Boredom has spurred more creativity than any other medium, or at least this is true of the games I invented in childhood. I grew up in the country, with almost no media to speak of, electronic games included. I did, however, have a stack of old business cards, scraps of cardboard, markers.
I came up with a game called “Deer,” in which hunters — players — took turns turning over business cards in an attempt to find hand-drawn bucks with impressive sets of antlers, more often than not coming up with blanks. As with real deer hunting, this game was somewhat tedious. I made a board game that in retrospect would have worked better as a drinking game, since it required absurd feats from participants (“hop on one foot around the room”). I tried these games out on my four younger siblings, a demanding test audience who inevitably rejected my non-shiny creations in favor of playing Scavenger Pirate on the front porch.

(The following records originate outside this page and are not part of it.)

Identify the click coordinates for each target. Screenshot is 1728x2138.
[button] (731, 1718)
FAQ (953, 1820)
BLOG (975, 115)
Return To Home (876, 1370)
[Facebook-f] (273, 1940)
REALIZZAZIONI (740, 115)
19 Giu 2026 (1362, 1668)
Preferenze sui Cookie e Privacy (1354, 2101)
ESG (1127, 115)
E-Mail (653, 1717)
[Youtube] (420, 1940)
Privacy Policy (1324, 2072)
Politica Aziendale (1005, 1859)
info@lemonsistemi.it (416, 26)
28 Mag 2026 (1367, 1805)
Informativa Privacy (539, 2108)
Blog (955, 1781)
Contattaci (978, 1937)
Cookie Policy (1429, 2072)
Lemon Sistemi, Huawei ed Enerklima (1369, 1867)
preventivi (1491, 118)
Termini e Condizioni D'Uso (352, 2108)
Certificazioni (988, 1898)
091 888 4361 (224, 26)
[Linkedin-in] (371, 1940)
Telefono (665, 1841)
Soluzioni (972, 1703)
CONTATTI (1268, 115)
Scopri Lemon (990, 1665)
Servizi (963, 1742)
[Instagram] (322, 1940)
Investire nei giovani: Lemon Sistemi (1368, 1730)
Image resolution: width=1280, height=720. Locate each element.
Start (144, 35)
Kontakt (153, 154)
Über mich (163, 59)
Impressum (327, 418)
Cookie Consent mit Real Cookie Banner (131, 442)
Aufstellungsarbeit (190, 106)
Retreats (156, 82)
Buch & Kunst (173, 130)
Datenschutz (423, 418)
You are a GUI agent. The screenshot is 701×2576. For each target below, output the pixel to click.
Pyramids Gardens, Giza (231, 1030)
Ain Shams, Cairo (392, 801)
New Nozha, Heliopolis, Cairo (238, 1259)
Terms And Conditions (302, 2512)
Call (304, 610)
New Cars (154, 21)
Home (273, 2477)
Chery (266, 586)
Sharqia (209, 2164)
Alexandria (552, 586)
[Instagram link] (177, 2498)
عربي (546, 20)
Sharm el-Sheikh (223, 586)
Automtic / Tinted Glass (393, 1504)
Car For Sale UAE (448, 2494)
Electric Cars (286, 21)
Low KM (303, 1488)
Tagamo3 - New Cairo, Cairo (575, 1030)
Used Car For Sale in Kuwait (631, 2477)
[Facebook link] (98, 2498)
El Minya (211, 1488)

Scavenger Pirate was also my idea: this way, we could pretend to be pirates, but we didn’t have to pretend to murder people and steal things. Instead, we created intricate and authentic-looking treasure maps stained with tea and cinders as props for our island treasure-hunting. We scavenged from the paranoia of imaginary pirate gangs who stashed their loot where the navy couldn’t find it. My hero was Sir Francis Drake, who was either a pirate or an amazing explorer depending on who you asked.
Pretending to be someone like Sir Francis was probably the first time I ever recognized that different cultures have wildly different takes on the same events and historical figures — more, that I used the ambiguity to create an interesting story and a character who fit both sides.
Localizing games is tricky this way the world over. To localize successfully, you need storylines and subjects that work when they’re imported, or you risk having to redo the thing from the ground up. Gaining game popularity is tricky — I never quite got the hang of it myself, but I trust the experts featured in this issue.